Here's the sample C code that I am trying to accelerate using SSE, the two arrays are 3072 element long with doubles, may drop it down to float if i don't need the precision of doubles.
double sum = 0.0;
for(k = 0; k < 3072; k++) {
sum += fabs(sima[k] - simb[k]);
}
double fp = (1.0 - (sum / (255.0 * 1024.0 * 3.0)));
Anyway my current problem is how to do the fabs step in a SSE register for doubles or float so that I can keep the whole calculation in the SSE registers so that it remains fast and I can parallelize all of the steps by partly unrolling this loop.

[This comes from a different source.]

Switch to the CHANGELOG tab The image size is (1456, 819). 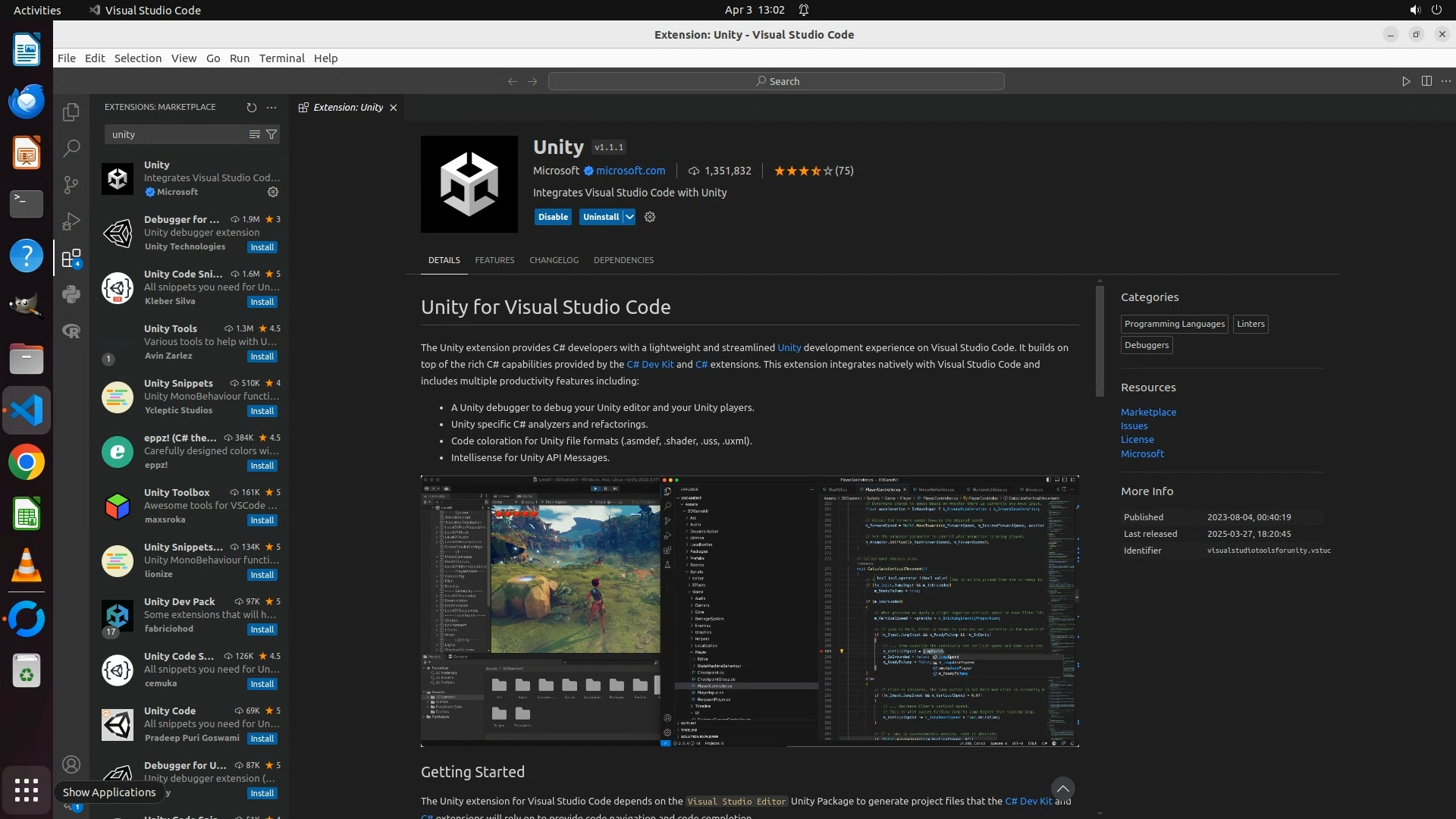pos(554,260)
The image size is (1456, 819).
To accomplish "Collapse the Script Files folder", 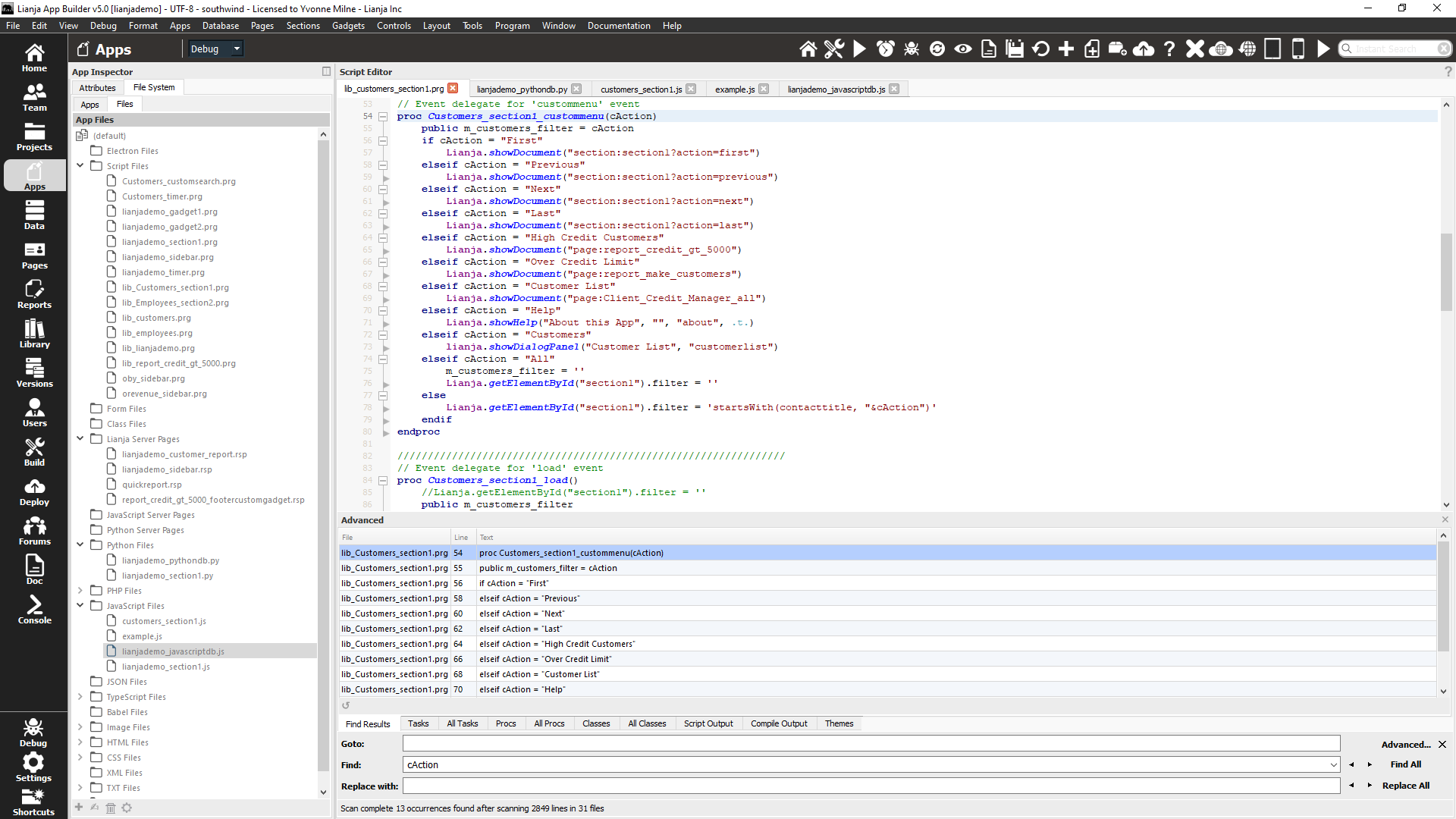I will tap(80, 165).
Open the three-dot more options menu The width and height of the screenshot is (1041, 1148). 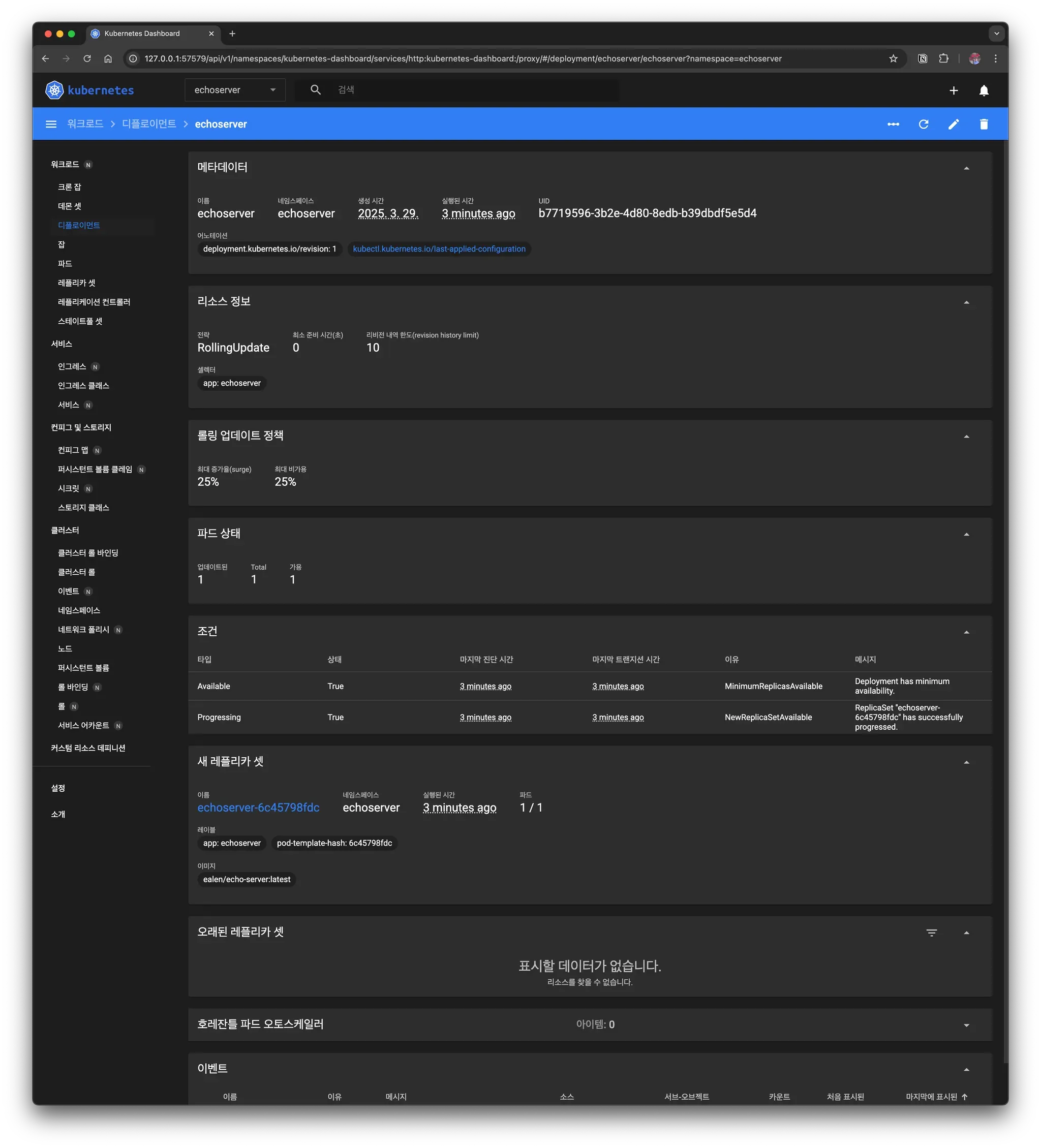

Here's some resources I've found fabs() asm or possibly this flipping the sign - SO however the weakness of the second one would need a conditional check.
I suggest using bitwise and with a mask. Positive and negative values have the same representation, only the most significant bit differs, it is 0 for positive values and 1 for negative values, see double precision number format. You can use one of these:
inline __m128 abs_ps(__m128 x) {
static const __m128 sign_mask = _mm_set1_ps(-0.f); // -0.f = 1 << 31
return _mm_andnot_ps(sign_mask, x);
}
inline __m128d abs_pd(__m128d x) {
static const __m128d sign_mask = _mm_set1_pd(-0.); // -0. = 1 << 63
return _mm_andnot_pd(sign_mask, x); // !sign_mask & x
}
Also, it might be a good idea to unroll the loop to break the loop-carried dependency chain. Since this is a sum of nonnegative values, the order of summation is not important:
double norm(const double* sima, const double* simb) {
__m128d* sima_pd = (__m128d*) sima;
__m128d* simb_pd = (__m128d*) simb;
__m128d sum1 = _mm_setzero_pd();
__m128d sum2 = _mm_setzero_pd();
for(int k = 0; k < 3072/2; k+=2) {
sum1 += abs_pd(_mm_sub_pd(sima_pd[k], simb_pd[k]));
sum2 += abs_pd(_mm_sub_pd(sima_pd[k+1], simb_pd[k+1]));
}
__m128d sum = _mm_add_pd(sum1, sum2);
__m128d hsum = _mm_hadd_pd(sum, sum);
return *(double*)&hsum;
}
By unrolling and breaking the dependency (sum1 and sum2 are now independent), you let the processor execute the additions our of order. Since the instruction is pipelined on a modern CPU, the CPU can start working on a new addition before the previous one is finished. Also, bitwise operations are executed on a separate execution unit, the CPU can actually perform it in the same cycle as addition/subtraction. I suggest Agner Fog's optimization manuals.
Finally, I don't recommend using openMP. The loop is too small and the overhead of distribution the job among multiple threads might be bigger than any potential benefit.
The maximum of -x and x should be abs(x). Here it is in code:
x = _mm_max_ps(_mm_sub_ps(_mm_setzero_ps(), x), x)
Probably the easiest way is as follows:
__m128d vsum = _mm_set1_pd(0.0); // init partial sums
for (k = 0; k < 3072; k += 2)
{
__m128d va = _mm_load_pd(&sima[k]); // load 2 doubles from sima, simb
__m128d vb = _mm_load_pd(&simb[k]);
__m128d vdiff = _mm_sub_pd(va, vb); // calc diff = sima - simb
__m128d vnegdiff = mm_sub_pd(_mm_set1_pd(0.0), vdiff); // calc neg diff = 0.0 - diff
__m128d vabsdiff = _mm_max_pd(vdiff, vnegdiff); // calc abs diff = max(diff, - diff)
vsum = _mm_add_pd(vsum, vabsdiff); // accumulate two partial sums
}
Note that this may not be any faster than scalar code on modern x86 CPUs, which typically have two FPUs anyway. However if you can drop down to single precision then you may well get a 2x throughput improvement.
Note also that you will need to combine the two partial sums in vsum into a scalar value after the loop, but this is fairly trivial to do and is not performance-critical.